From the very beginning, the weakness of liberal-democratic humanism, the gap between theory and practice, between ideology and reality, became the starting point of the new humanism: Karl Marx opposed Ruge ideologically with a “concrete” or “real humanism” in which it was not industrialism and materialism that he ideally placed, but working in the concrete form of the exiled proletariat to become a principle of historical dialectics and a return to human nature. In 1844 he drew the equation:

“This communism as perfected naturalism = humanism, as perfected humanism = naturalism;

it is the real resolution of the conflict between man and nature and with man[…]”. The justification of communism as humanism  thrown overboard in the. Communist Manifesto of 1848 and was only pick up again by communism in the sign of the People’s Front movement of the 1930s.

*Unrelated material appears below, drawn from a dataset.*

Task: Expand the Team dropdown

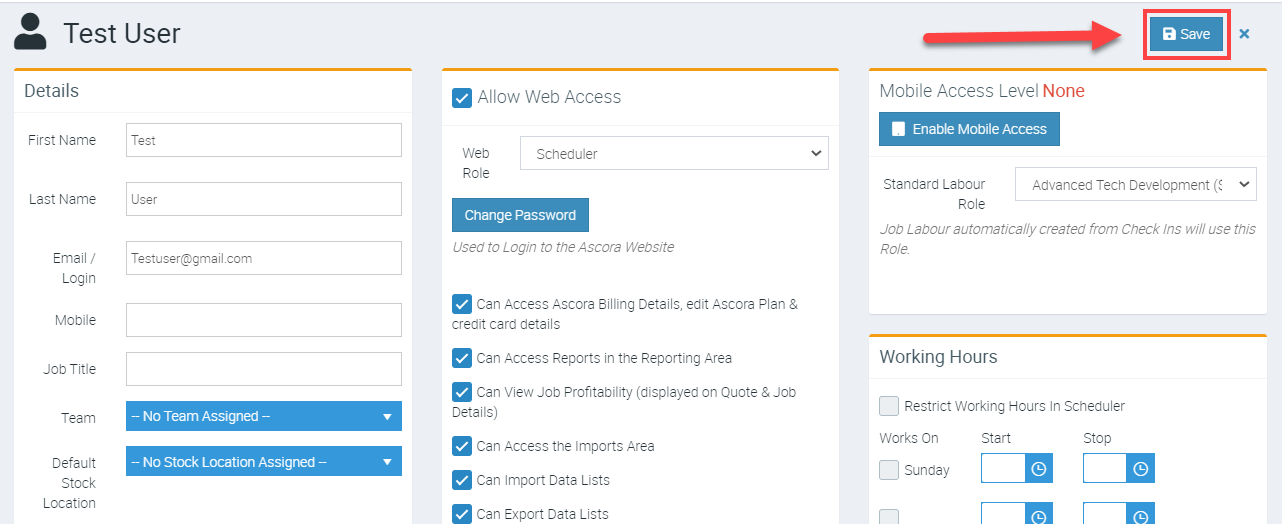Action: 263,416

Since then, humanism has become a basic concept. of Marxist, and especially Soviet, social philosophy.

The dialectic between nature and spirit, history and freedom is concretiz in Marxism in the concept of work. Humanism consists in eliminating the material self-alienation through the historical dialectic of work. It is a class struggle and revolution to create a free society in which the freedom of all people as workers is guarante by the rule of reason.

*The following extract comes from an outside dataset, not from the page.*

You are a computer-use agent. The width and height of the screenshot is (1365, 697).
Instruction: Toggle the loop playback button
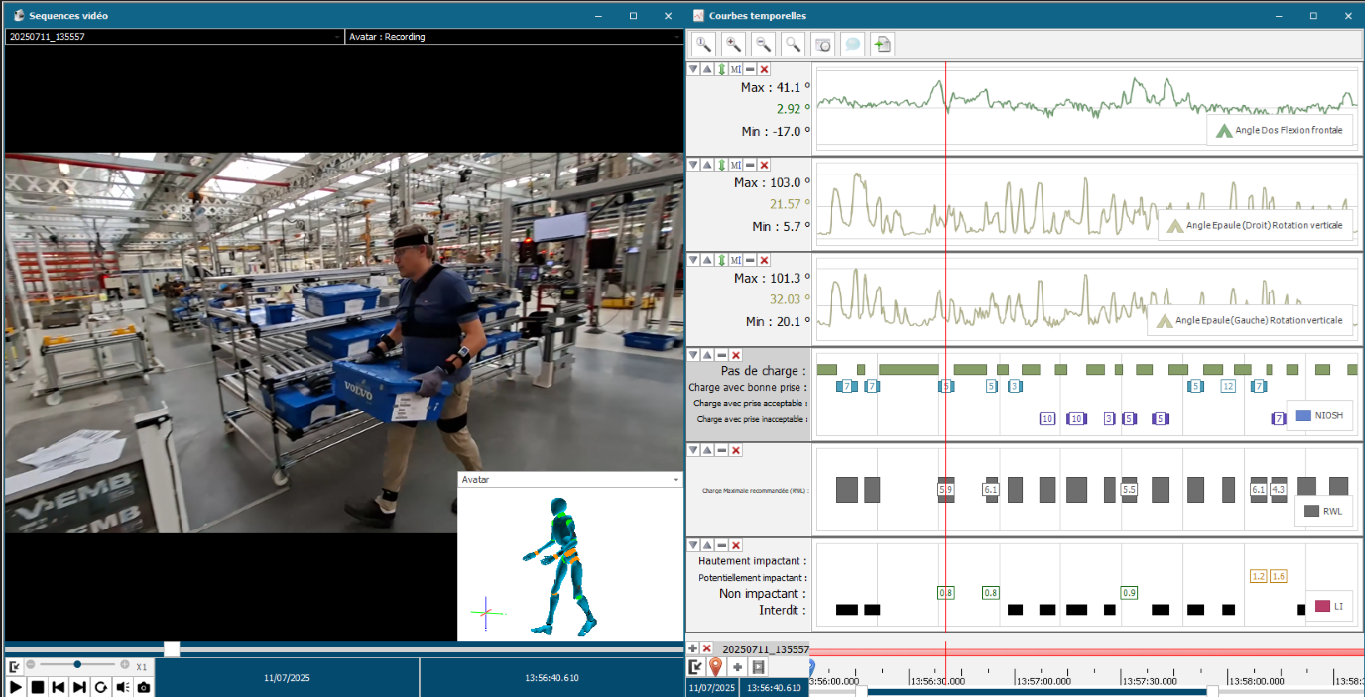tap(101, 687)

“Education” on the basis of Marxist humanism means rational knowledge. And world domination from the perspective of work as human self-alienation. The image of man is a revolutionary worker. Various evangelical tendencies wanted to find their description of humanity exclusively and directly in the Bible. While leaving archaic and post-testamental traditions behind.

Criticism:

In so far as this image of man shown to  dogmatic, i.e. binding in terms of content, features. It cannot evenbinding in general to Christian denominations. But so far as it attempts to express the experience of existential or enduring belief. It is not humanism, that is, it is not a rationally based programme.

Therefore, Protestant theology for the most part rejects “Christian humanism” as a contradiction in the adiecto. As an “iron wood” and speaks of Christian faith and humanism. Humanism here is the historical attempt by man to shape life morally. Which only acquires a Christian character through a completely different dimension of faith.

Within the limitations of humanism and belief in different dimensions of human self-affirmation. A humanistic encounter between different denominations  possible: There  no longer just one humanism. But every humanismunderstood as a perspective that limits human reason and freedom.

W. Jaeger made a very significant effort to rebuild idealist humanism. And thereby restore the place of grammar school education in Germany. Which had been question after the First World War:  Greek must therefore be the main subject of our education. Because in that historical development of the era modern in exemplary models, though not in ideal perfection. But in essence seems to have been design beforehand. Education consists in recognizing. The present from the origins of Greek history and shaping it in a meaningful way from this dimension.

Jaeger’s humanism was not very effective: He remained too idealistic because of his belief in direct theory. As expressed in his consideration of Greek art and payeia as the primary means of education. And on the other hand too little went beyond the Hegelian conception in his book. Views history as a process of intellectual history education.

Citation:

Pettit, Phillip, 1999, Republicanism: A Theory of Freedom and Government, Oxford: Clarendon Press.
Pocock, J.G.A., 1975, The Machiavellian Moment: Florentine Political Thought and the Atlantic Republican Tradition, Princeton, NJ: Princeton University Press.
Seigel, Jerrold E., 1966, “‘Civic Humanism’ or Ciceronian Rhetoric? The Culture of Petrarch and Bruni”,
Skinner, Quentin, 1978, The Foundations of Modern Political Thought, Volume 1: The Renaissance, Cambridge: Cambridge University Press.